%%

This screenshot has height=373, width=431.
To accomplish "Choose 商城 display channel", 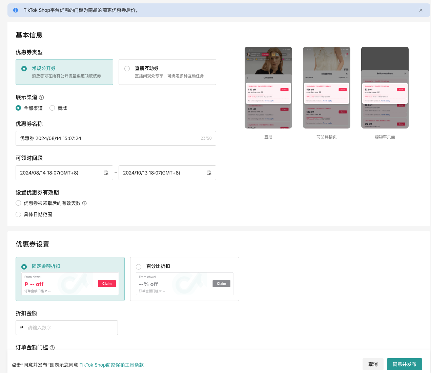I will pos(52,108).
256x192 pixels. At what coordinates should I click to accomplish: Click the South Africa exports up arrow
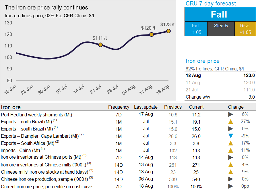point(230,143)
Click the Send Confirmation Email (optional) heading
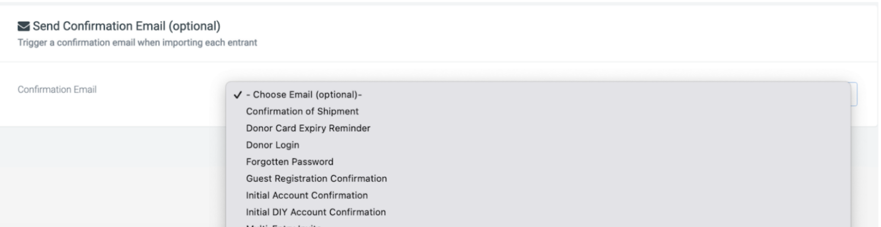Screen dimensions: 881x227 [x=127, y=26]
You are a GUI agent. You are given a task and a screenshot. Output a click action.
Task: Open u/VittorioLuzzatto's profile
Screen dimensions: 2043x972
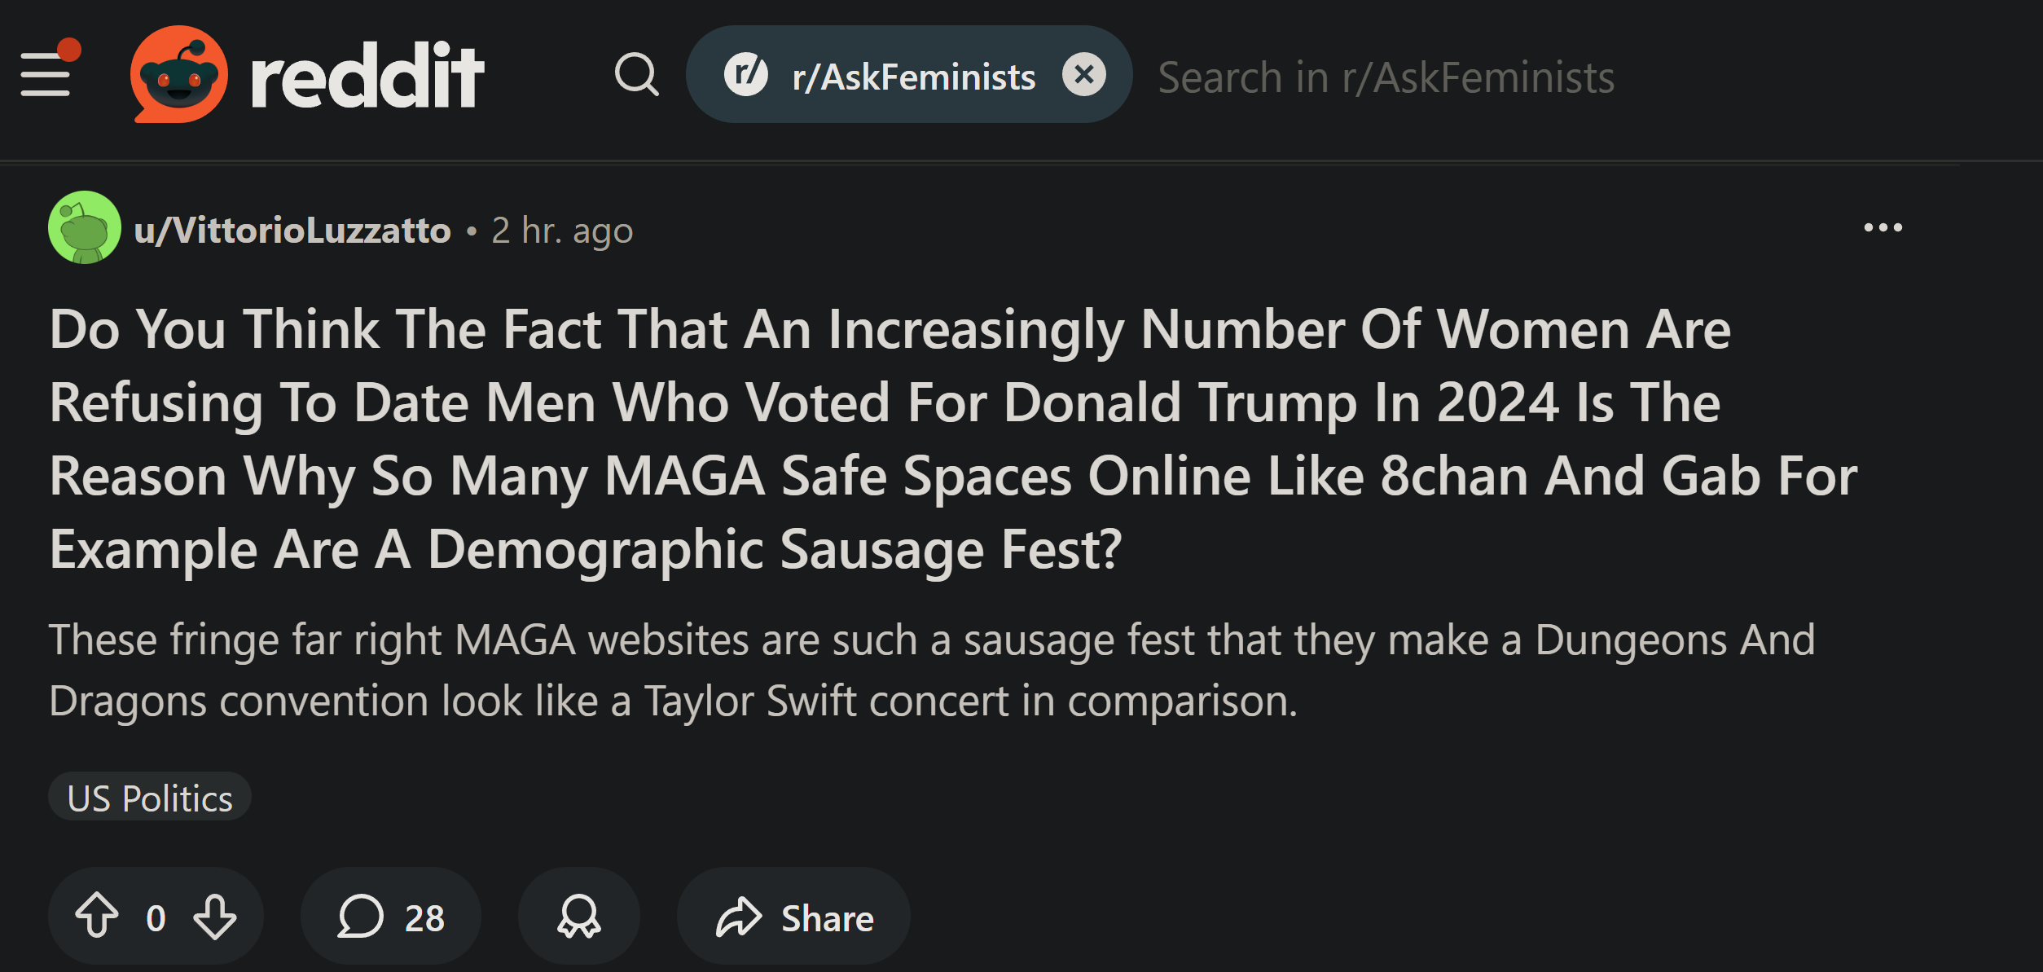pyautogui.click(x=292, y=231)
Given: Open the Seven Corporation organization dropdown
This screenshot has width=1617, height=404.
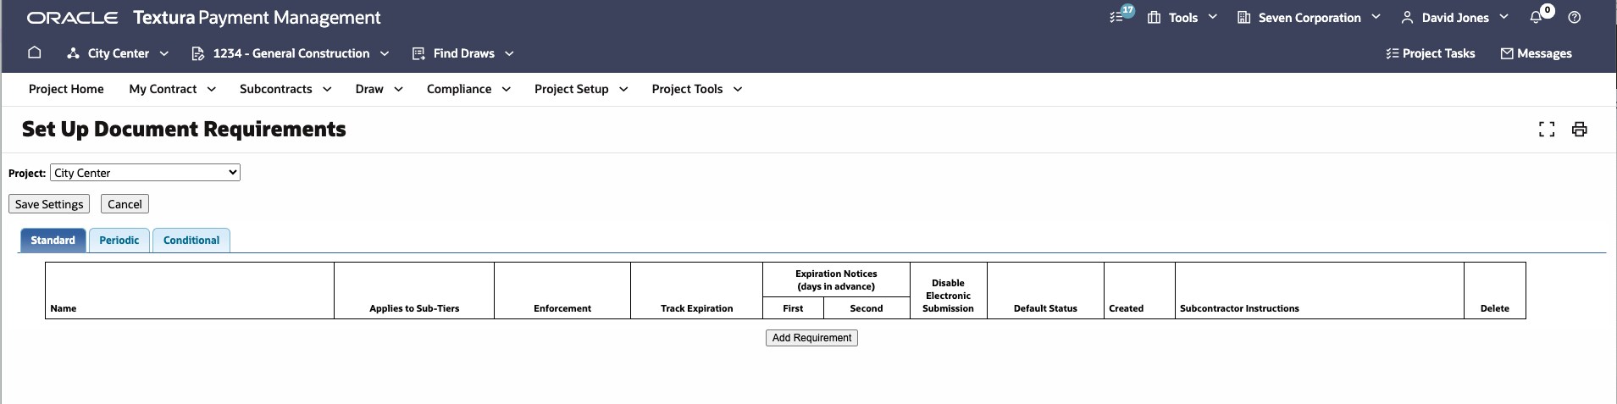Looking at the screenshot, I should pos(1309,17).
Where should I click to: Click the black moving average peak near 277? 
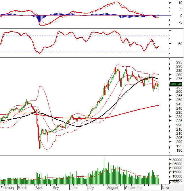pyautogui.click(x=151, y=77)
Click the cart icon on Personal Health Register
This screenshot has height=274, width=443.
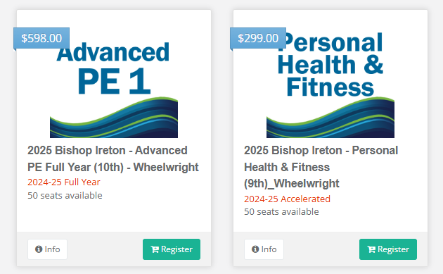click(x=371, y=249)
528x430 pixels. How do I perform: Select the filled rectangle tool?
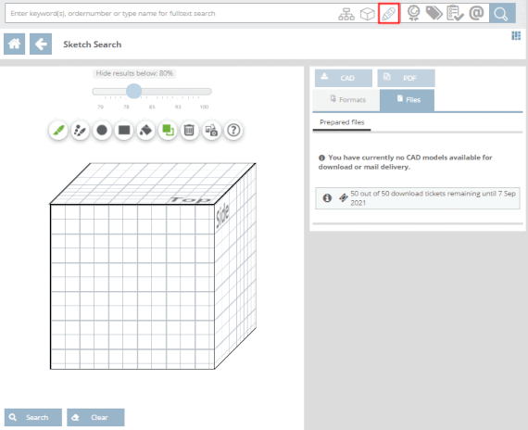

%%

Find the line with "Where should I" in the listing above, then write it out along with every later line through the last one, exactly, omitting pictures.

* SOLUTION BELOW
Where should I click to: Click the black moving average peak near 277? 
pyautogui.click(x=151, y=77)
Click the cart icon on Personal Health Register
This screenshot has height=274, width=443.
click(x=371, y=249)
528x430 pixels. How do I perform: Select the filled rectangle tool?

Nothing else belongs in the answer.